Acquisition of Retalix will position NCR as the innovation leader delivering a world-class portfolio of hardware, software and services offerings for the retail industry.
NCR Corp. has announced a definitive agreement for NCR to acquire Retalix Ltd., a global provider of innovative retail software and services, for a cash purchase price of $30 per Retalix share, implying a transaction value of approximately $650 million.
The addition of Retalix will strengthen NCR’s global leadership position in the retail industry, and builds upon its successful integration of Radiant Systems into the NCR portfolio of solutions. This acquisition demonstrates NCR’s commitment to its strategy and continued transformation to a hardware-enabled, software-driven business model, delivering solutions that materially improve business processes while enabling seamless consumer experiences across touch points, locations and channels. The transaction is expected to accelerate NCR’s corporate strategy by increasing the portfolio mix of higher-margin software and services, enabling increased value for our customers, and continued growth and improved margins for NCR shareholders.
“Retalix is a strong, strategic fit for NCR and the combination of our two companies will drive significant value for both our shareholders and customers,” said NCR Chairman and CEO Bill Nuti. “Retalix’s market-leading software and services capabilities will enhance NCR’s retail solutions, creating a world-class portfolio of offerings. That innovation plus the addition of exceptional talent to our team positions NCR as the global leader in retail innovation.”
Retalix’s software and services are deployed in over 70,000 retail locations with more than 400,000 customer touch points in over 50 countries that transact billions of dollars in annual sales across its platform. Retalix’s strength with blue-chip retailers will be highly complementary to NCR and will enable additional sales opportunities across the combined installed base. The acquisition will provide Retalix’s customers with backing of a $5.3 billion (FY ’11) leader, and deep knowledge in retail and adjacent industries.
“I am very excited about today’s announcement. Combining Retalix’s impressive team and portfolio with NCR will create a powerful enterprise-class software platform capable of delivering a sustained competitive advantage in the retail industry,” said Shuky Sheffer, CEO of Retalix. “Together, we will create a talent pool and solutions portfolio that will be richer than anything available before, enabling our customers to deliver a superior omni-channel shopping experience. I am proud of our achievements and strongly believe that this is a great move that will benefit our customers, employees and shareholders.”
NCR also expects to use Retalix’s software to accelerate the development of NCR’s enterprise software platform, creating new software modules that can be used across the retail industry and leveraged across NCR’s financial, travel and hospitality industries on a global scale.
Under the terms of the agreement, Retalix will merge with a subsidiary of NCR, and Retalix shareholders will receive $30 in cash per share of Retalix common stock. The transaction will be financed through a combination of cash and debt, and is expected to be accretive to NCR’s Non-GAAP earnings for 2013.

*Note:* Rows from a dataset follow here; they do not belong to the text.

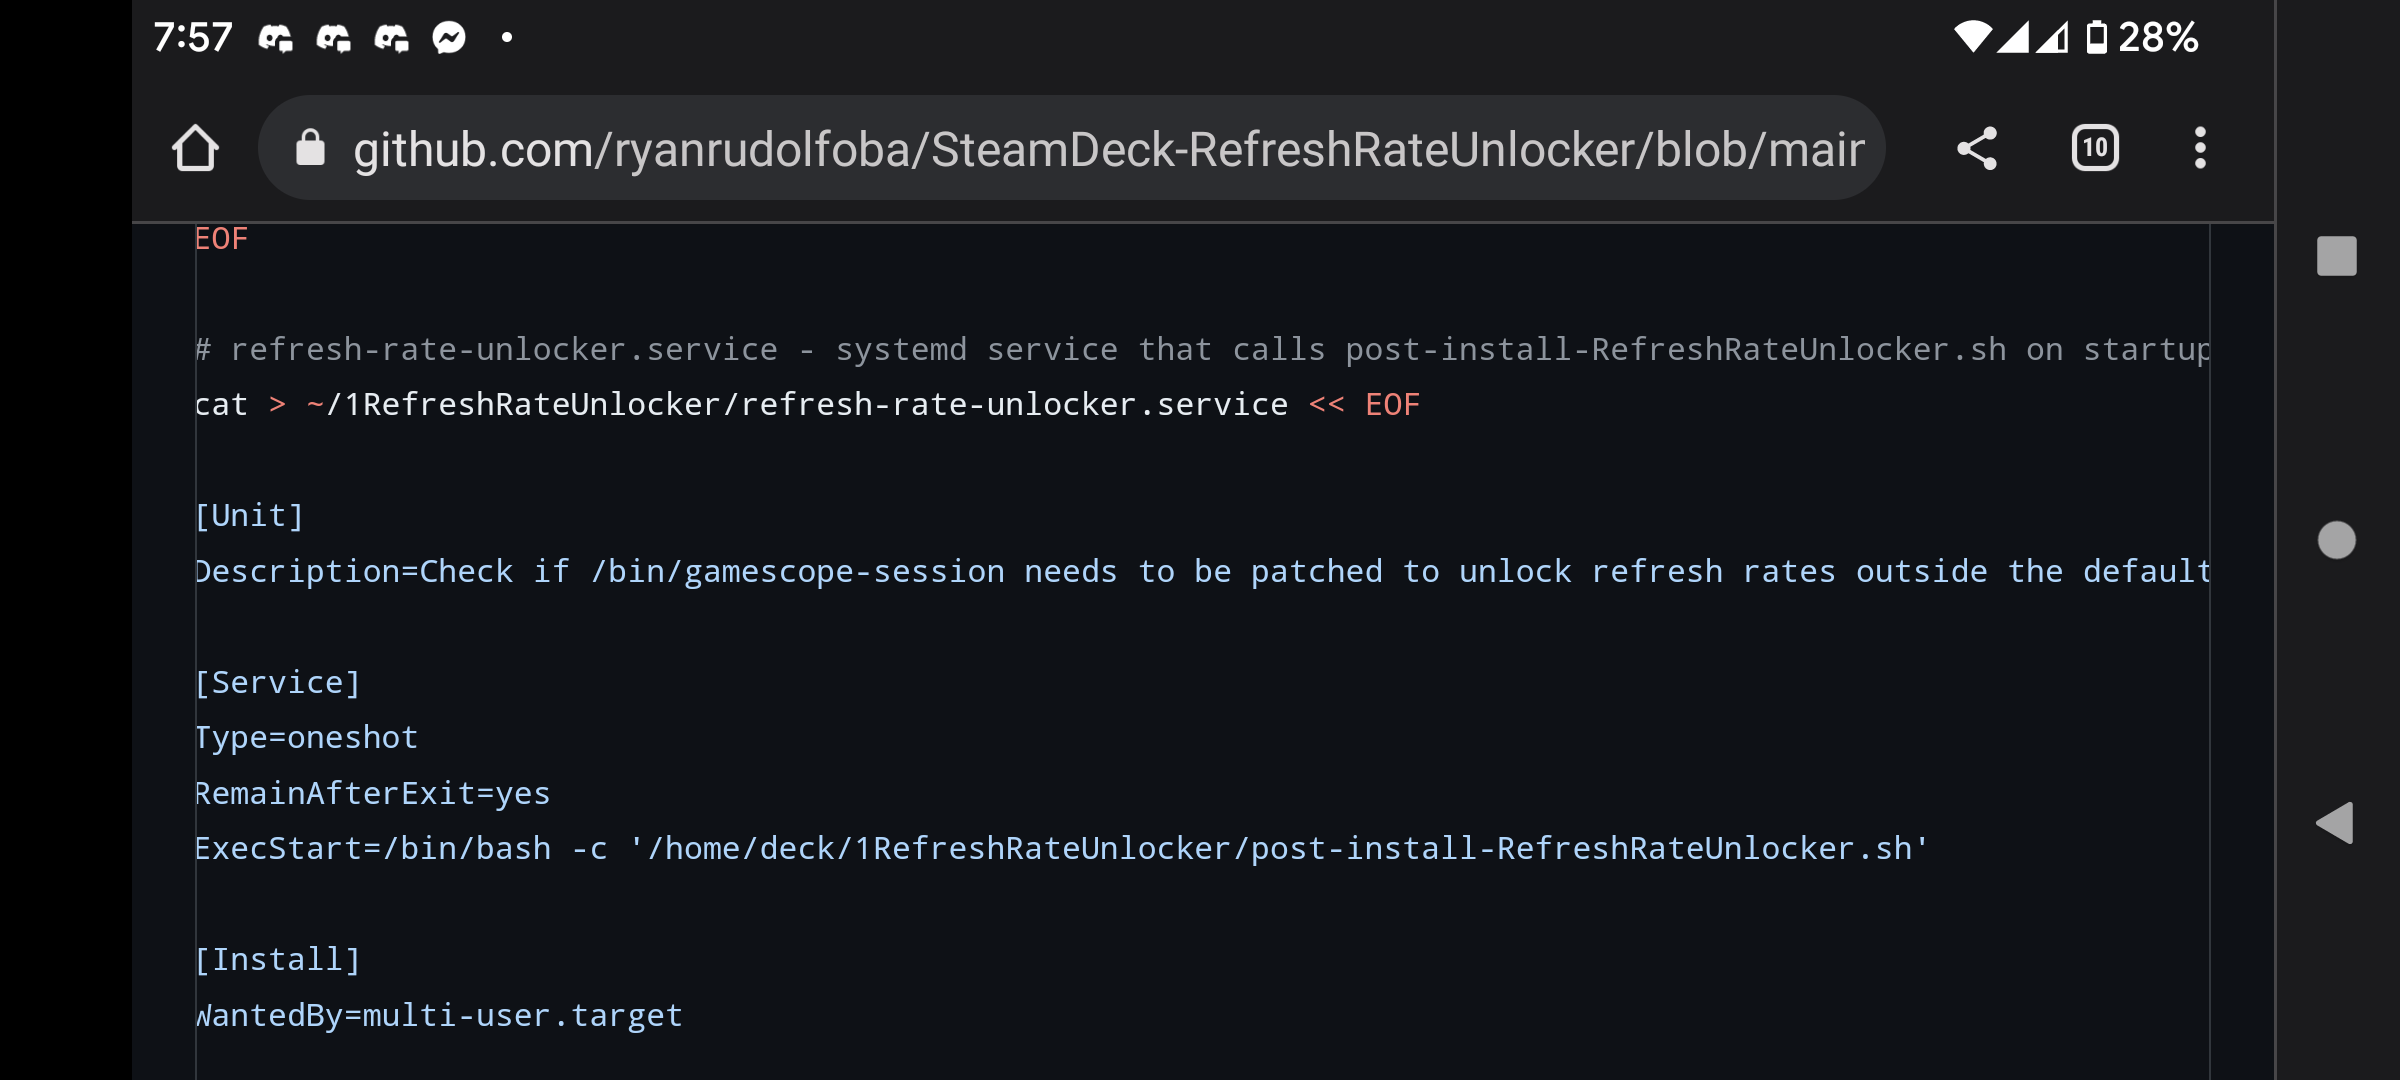This screenshot has height=1080, width=2400.
Task: Open Chrome's three-dot overflow menu
Action: 2199,147
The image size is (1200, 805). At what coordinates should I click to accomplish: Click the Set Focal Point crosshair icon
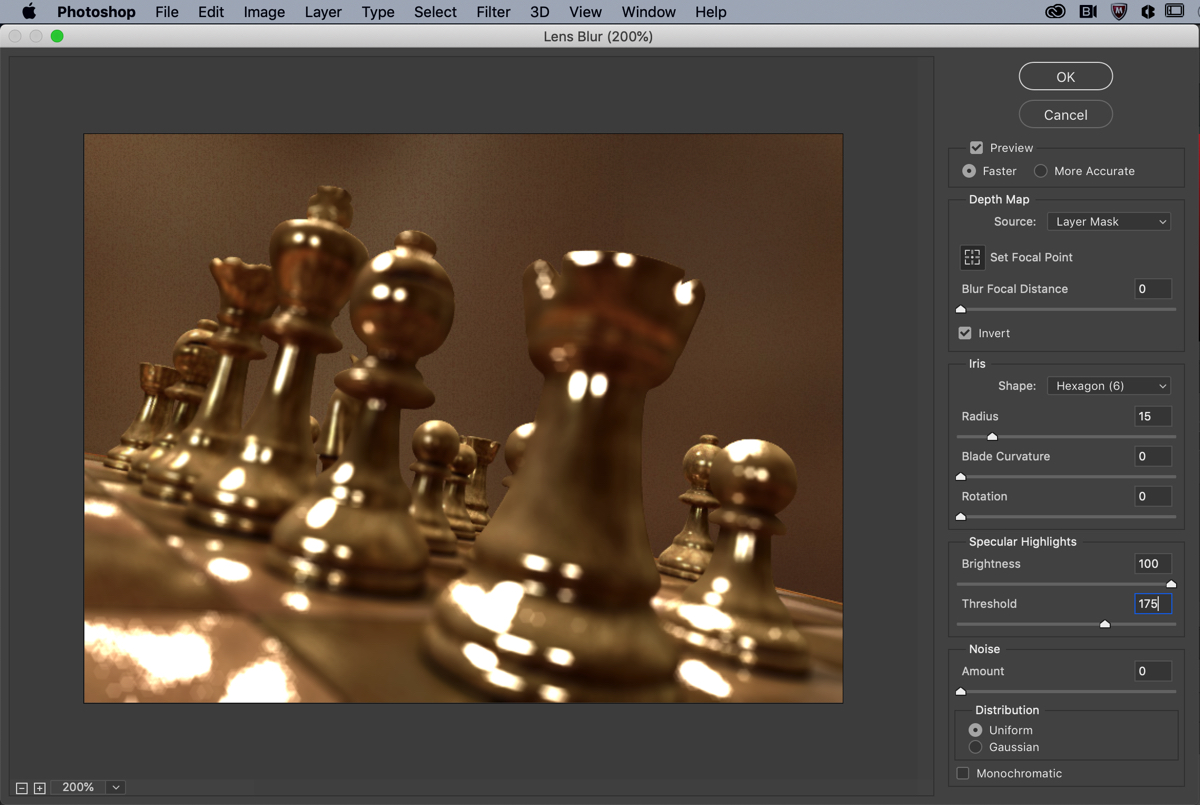(x=972, y=257)
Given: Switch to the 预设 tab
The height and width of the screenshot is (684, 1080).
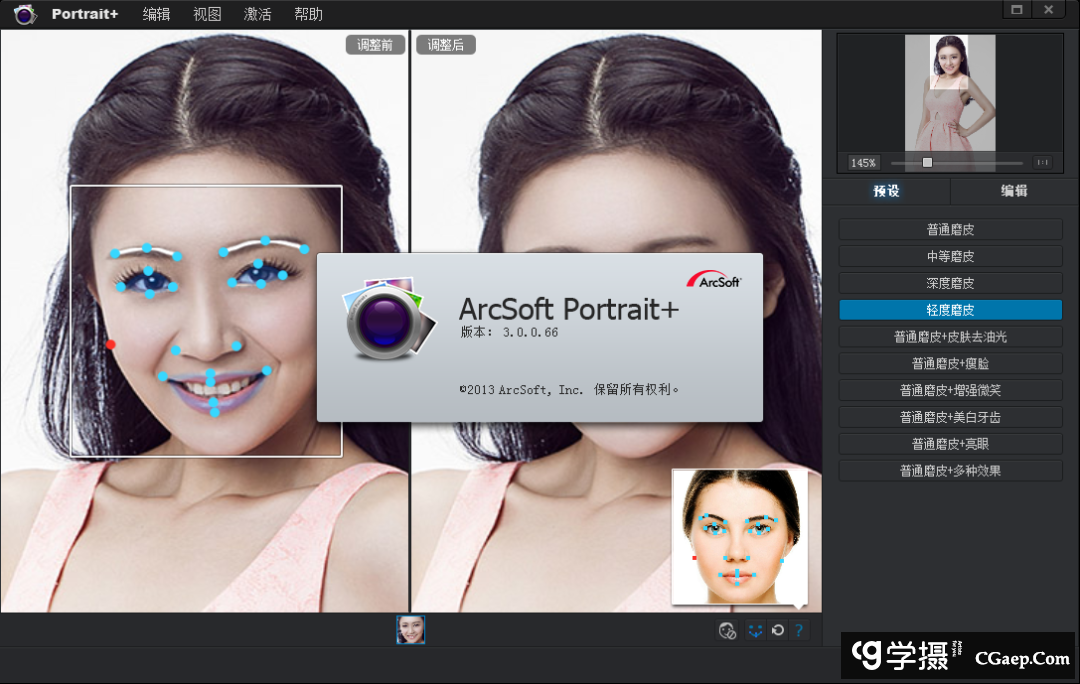Looking at the screenshot, I should (888, 190).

The transaction, which is expected to be completed in the first quarter of 2013, is subject to, among other things, approval by Retalix Ltd. shareholders, the expiration or termination of the applicable waiting period under the Hart-Scott-Rodino Antitrust Improvements Act of 1976, as amended, and the satisfaction of other regulatory requirements and customary closing conditions.
NCR has entered into voting agreements with Alpha Group and Ronex, the two largest Retalix Ltd. shareholders who hold approximately 38% of Retalix’s outstanding shares.
J.P. Morgan acted as exclusive financial advisor and Morrison & Foerster LLP and Amit, Pollak, Matalon & Co. acted as legal counsel to NCR on the transaction. Jefferies & Co., Inc. acted as financial advisor and Meitar Liquornik Geva & Leshem Brandwein acted as legal counsel to Retalix Ltd. on the transaction.